Addressing Big Data Challenges in the ICGC Project
The Ontario Institute for Cancer Research (OICR) has been leading several large-scale international collaborations in cancer genomics with a focus on big data management and high-throughput computational analyses. These projects include: the International Cancer Genome Consortium (ICGC) whose goal is to categorize the genomes of 25,000 tumors by 2018; the Pan-Cancer Analysis of Whole Genomes (PCAWG) with the goal to uniformly analyze the whole genomes of over 2,800 ICGC patients; and the Cancer Genome Collaboratory which is a newly built compute cloud to facilitate computational analyses on the ICGC data set estimated at 5PB by project completion. In this presentation, Junjun will describe how OICR addresses the big data challenges in these projects, and how OICR will leverage the established infrastructure, expertise and partnership to tackle its next challenge: ICGG-ARGO which is an international collaboration to catalog cancer genome alterations and link them to therapeutic outcome in 100,000 patients.

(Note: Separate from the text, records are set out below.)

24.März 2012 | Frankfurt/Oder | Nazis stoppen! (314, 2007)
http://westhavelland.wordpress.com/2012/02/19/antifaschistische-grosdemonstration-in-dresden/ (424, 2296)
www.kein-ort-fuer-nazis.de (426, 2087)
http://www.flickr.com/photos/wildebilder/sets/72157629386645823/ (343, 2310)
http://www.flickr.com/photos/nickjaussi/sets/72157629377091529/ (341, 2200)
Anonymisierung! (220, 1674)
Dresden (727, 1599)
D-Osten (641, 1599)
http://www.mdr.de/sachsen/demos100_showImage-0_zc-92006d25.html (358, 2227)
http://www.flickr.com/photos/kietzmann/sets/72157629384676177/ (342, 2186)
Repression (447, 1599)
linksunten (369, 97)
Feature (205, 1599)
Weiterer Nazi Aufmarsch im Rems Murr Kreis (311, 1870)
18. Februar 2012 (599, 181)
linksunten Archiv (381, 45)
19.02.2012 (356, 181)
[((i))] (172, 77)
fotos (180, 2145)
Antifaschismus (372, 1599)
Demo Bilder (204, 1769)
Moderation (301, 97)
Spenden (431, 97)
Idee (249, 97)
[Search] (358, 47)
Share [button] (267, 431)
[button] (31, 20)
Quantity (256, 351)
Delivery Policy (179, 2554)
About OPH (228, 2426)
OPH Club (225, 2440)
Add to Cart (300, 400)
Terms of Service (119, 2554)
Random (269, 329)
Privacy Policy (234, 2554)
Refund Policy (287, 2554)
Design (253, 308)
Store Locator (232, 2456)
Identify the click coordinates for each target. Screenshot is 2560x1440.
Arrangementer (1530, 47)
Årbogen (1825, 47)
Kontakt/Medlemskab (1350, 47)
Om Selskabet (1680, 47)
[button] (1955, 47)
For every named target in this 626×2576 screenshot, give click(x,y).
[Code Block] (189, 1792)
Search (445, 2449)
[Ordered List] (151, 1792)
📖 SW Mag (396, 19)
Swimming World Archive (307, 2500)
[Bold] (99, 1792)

Junjun Zhang leads the bioinformatics and data curation team that is an integral part of the software development group at OICR. He has extensive experience in designing/building automated computational workflow system and integrated biological databases, such as the Database of Genomic Variants (DGV), the International Cancer Genome Consortium (ICGC) data portal, and the NCI Genomic Data Commons (GDC) data portal. Prior to joining OICR in 2008, he worked as a bioinformatics developer in the Centre for Applied Genomics at Toronto's SickKids hospital developing bioinformatics tools/algorithms for biological data management, assembling/annotating human genomes, and identifying genomic variants from large-scale microarray and NGS datasets.